Jack Ma, Asia’s richest man, is extending the global reach of his financial services empire, by making a $1.68 billion cash-and-stock buyout of Massachusetts Mutual Life Insurance’s Hong Kong unit.
Yunfeng Financial Group, a Hong Kong-listed financial services company backed by Ma, will pay $1.01bn in cash to MassMutual for the business, the US insurance group said in a statement. MassMutual will also take a 24.8 per cent stake, valued at $668 million, in Yunfeng.
The announcement sent Yunfeng’s Hong Kong shares soaring at least 30 per cent in early trading on Friday.

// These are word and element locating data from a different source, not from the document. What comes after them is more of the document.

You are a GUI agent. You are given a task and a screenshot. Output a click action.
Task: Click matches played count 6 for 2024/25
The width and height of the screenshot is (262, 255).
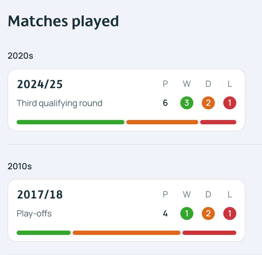[165, 103]
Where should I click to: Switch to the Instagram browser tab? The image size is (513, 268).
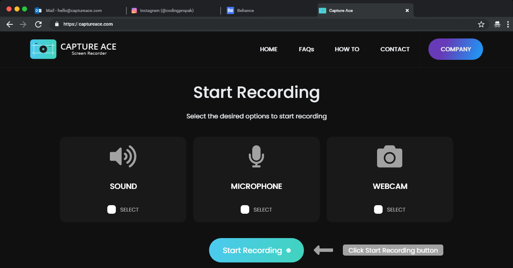point(167,10)
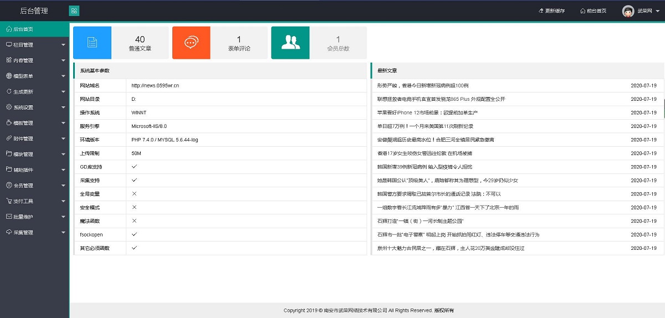This screenshot has width=665, height=318.
Task: Open the 武荣网 user dropdown arrow
Action: 657,11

Ma is the billionaire chairman of Alibaba, China’s largest ecommerce group and, according to Bloomberg, Asia’s richest man.
The purchase of the insurance business is the latest in a series of overseas investments into financial services by companies connected to him. Many of the deals involve Ant Financial Services, an affiliate of Alibaba in which Ma is invested.

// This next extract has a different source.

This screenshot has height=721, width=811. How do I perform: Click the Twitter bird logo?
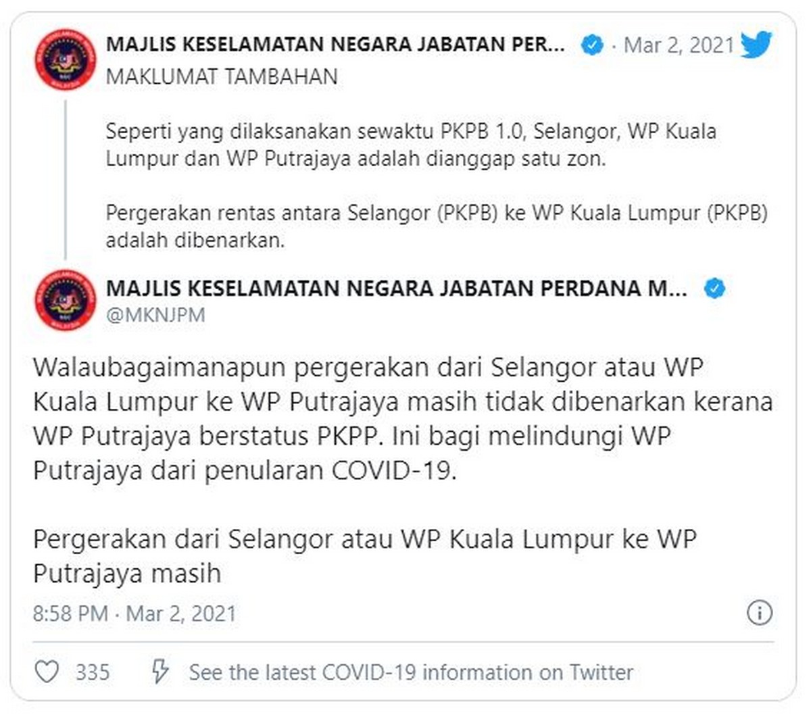[756, 45]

Ant is investing alongside Yunfeng in the MassMutual deal and will buy about 5 per cent of MassMutual Asia. Ant, operator of one of the world’s largest mobile payments platforms called Alipay, is also seeking to buy MoneyGram International, a US payments company, for about $1.2 billion.

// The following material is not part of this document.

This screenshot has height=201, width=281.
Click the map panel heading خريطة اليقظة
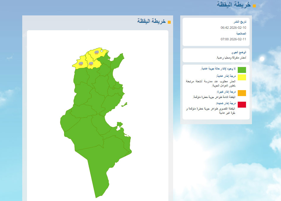point(151,21)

That deal, launched in January, is Ant’s first push into US financial services but has run into national security concerns and is under review by the US foreign investments watchdog.
In February, Ant said it would invest $200 million in the mobile finance subsidiary of South Korean instant-messaging group Kakao. It has also invested in an Indian computer and electronics company, according to data from Dealogic.
“These deals are the thin edge of the wedge for them [Jack Ma-connected companies] to get into new markets,” said Duncan Clark, chairman of Beijing-based investment adviser BDA and author of a book on Alibaba and Ma.
“They’re not trying to take on Amazon in the US but maybe they [will] push into payments there.” Yunfeng, which goes into the MassMutual Asia deal with several investors, will hold 60 per cent of company. The other investors include an affiliate of the Singapore sovereign wealth fund GIC, and Chinese internet and telecoms group Sina Corp.
Yunfeng runs a wealth management and securities broking business and says the buyout will add to the range of services it can offer.
“This transaction is a milestone step of Yunfeng FG becoming a financial conglomerate, integrating its existing fintech-focused financial services with traditional insurance business,” said Yunfeng chairman Yu Feng in a statement.
A number of mainland China-based groups have moved into Hong Kong via buyouts of insurance businesses in recent years. Fujian Thai Hot Investments, a Chinese property group, paid $1.4 billion for Dah Sing Financial Holdings’ insurance business earlier this year. In 2015, Beijing-based JD Capital bought the Hong Kong unit of Belgian insurance company Ageas for $1.4 billion.